Remember too, that kids don’t actually have to be ‘doing something’ to enjoy hanging out outside. Suggest that they meet up with a friend and go and hang out in the park. Teens need the opportunity to be independent and to have some privacy and space from their families and they are so lacking in those opportunities now. Providing they are only hanging out with one person and are observing social distancing, they are following the guidance. You can set boundaries for them, reinforce advice about ‘stranger danger’ and, of course, make sure they have their phones with them, if you are concerned about their safety. It’s also important to try to keep as normal as possible a routine going, to ensure a healthy eating and sleeping pattern. Everyone, do as much as you can to encourage flexible thinking. eg. Going for a run might be a useful experiment to see how it might affect one’s mood. It isn’t a lifelong commitment, just worth giving a try.
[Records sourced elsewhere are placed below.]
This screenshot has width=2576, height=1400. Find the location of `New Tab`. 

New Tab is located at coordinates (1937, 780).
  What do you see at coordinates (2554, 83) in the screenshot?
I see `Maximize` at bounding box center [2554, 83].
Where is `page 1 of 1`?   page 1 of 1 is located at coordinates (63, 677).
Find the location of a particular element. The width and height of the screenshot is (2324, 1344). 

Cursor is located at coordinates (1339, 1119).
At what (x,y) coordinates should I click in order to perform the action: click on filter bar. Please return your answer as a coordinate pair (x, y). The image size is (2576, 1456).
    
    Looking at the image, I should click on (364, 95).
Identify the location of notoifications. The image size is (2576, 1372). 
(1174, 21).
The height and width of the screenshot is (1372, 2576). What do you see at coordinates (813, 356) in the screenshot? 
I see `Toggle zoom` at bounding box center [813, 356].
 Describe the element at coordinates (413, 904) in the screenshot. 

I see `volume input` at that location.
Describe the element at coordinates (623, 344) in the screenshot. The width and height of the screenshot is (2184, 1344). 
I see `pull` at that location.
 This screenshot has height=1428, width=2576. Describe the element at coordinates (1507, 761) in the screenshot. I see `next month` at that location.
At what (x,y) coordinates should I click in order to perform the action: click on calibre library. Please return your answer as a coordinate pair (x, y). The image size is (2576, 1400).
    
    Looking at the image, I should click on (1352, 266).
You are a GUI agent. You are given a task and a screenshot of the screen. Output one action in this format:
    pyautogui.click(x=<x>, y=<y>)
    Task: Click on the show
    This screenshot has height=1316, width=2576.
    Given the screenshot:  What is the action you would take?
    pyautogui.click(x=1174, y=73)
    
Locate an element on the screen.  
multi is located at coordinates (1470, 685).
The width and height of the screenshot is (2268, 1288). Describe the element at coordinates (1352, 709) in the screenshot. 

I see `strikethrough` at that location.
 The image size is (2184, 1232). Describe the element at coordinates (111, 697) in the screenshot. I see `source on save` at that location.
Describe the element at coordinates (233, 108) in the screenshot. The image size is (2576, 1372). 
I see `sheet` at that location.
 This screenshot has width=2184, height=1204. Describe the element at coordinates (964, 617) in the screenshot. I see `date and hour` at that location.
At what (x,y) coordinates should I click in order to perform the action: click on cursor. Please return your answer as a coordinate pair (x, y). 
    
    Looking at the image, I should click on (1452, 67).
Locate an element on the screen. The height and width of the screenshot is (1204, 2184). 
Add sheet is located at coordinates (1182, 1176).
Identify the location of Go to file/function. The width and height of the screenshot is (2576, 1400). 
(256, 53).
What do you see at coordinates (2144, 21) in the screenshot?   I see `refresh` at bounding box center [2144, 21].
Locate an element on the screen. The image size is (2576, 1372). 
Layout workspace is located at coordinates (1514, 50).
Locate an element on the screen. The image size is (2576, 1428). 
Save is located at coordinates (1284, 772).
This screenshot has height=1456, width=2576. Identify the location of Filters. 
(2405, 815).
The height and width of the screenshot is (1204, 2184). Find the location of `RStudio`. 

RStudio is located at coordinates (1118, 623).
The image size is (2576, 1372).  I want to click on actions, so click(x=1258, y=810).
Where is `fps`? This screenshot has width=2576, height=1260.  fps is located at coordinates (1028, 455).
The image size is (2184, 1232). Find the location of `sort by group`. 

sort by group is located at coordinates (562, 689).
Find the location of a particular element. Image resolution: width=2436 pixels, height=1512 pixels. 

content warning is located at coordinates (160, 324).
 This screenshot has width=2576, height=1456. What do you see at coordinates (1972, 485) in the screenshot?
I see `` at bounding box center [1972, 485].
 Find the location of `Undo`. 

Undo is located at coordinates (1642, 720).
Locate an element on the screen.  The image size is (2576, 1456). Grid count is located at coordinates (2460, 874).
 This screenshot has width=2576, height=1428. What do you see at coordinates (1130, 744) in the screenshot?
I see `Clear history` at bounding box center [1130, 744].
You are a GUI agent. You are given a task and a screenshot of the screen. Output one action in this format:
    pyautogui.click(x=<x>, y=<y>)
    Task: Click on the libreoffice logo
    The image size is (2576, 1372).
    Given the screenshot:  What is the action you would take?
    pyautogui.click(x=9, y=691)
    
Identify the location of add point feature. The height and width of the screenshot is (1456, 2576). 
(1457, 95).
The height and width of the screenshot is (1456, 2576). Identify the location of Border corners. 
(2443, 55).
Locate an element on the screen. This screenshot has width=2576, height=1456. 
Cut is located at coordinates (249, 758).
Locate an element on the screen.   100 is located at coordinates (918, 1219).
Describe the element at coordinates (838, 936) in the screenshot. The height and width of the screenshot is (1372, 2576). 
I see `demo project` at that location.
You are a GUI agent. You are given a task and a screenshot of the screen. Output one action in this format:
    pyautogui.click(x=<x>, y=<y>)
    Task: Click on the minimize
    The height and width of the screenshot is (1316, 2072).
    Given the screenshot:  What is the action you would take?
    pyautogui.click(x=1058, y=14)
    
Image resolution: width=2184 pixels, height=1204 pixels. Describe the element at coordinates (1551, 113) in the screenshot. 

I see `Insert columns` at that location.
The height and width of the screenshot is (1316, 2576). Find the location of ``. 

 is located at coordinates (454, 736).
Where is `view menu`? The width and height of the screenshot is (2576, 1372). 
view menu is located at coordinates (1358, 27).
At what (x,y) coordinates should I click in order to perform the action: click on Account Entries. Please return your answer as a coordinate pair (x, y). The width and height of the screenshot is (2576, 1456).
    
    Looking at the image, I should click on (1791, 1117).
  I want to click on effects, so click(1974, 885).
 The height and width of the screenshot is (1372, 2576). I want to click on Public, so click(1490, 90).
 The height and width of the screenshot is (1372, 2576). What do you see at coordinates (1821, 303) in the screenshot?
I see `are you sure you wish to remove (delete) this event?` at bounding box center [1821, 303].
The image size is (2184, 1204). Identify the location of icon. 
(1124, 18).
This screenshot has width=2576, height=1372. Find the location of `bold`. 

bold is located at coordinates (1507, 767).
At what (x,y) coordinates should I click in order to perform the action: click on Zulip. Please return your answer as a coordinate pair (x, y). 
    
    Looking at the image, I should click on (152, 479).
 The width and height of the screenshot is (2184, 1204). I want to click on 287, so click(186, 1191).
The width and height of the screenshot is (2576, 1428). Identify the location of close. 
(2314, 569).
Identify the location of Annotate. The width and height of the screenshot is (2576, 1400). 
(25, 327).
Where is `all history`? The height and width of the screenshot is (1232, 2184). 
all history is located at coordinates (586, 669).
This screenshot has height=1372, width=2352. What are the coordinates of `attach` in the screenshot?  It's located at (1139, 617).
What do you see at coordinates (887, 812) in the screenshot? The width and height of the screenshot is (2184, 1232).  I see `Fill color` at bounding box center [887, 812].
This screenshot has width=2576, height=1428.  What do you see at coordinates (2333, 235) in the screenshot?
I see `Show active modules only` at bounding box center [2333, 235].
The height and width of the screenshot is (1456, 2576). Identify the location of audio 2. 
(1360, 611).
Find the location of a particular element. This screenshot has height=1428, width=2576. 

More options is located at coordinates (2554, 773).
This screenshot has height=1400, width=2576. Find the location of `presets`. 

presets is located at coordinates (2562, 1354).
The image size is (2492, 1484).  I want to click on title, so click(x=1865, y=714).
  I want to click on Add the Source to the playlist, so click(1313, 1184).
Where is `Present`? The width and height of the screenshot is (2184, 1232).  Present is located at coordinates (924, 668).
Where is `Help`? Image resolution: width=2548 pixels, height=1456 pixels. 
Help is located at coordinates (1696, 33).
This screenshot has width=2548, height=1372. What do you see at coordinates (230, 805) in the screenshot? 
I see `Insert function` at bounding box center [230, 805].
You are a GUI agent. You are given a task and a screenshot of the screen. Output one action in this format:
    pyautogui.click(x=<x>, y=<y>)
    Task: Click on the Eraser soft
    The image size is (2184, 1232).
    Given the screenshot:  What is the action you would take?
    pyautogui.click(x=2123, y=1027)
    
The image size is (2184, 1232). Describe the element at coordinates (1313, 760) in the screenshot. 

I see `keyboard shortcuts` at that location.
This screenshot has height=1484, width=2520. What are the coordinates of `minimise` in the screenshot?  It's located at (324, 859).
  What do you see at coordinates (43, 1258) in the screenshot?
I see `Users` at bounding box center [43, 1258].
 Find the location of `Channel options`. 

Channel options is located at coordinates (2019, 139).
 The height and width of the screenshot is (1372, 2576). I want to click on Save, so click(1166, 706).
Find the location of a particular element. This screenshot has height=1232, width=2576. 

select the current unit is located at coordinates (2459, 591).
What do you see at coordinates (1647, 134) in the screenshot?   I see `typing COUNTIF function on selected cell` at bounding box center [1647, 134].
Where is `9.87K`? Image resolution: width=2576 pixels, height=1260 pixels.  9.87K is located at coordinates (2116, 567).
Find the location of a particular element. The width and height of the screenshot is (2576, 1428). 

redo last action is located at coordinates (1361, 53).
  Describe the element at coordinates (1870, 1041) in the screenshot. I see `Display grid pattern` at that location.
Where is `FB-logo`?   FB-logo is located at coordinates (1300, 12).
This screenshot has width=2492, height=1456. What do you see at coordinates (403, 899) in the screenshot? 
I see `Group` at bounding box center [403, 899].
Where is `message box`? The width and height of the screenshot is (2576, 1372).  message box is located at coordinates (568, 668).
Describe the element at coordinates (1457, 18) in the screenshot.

Nagging is counter-productive. You might consider the Motivational Interviewing approach instead. Here’s a great recent Guardian article about it and you’ll find masses more on the Internet about this approach to encouraging change.
https://www.nytimes.com/2021/01/31/opinion/change-someonesmind.html
Important note: Those recovering from Covid 19 need to be careful building up exercise. There is research showing that overdoing it in the early stages can leave the patient feeling exhausted the next day. Good luck, everyone!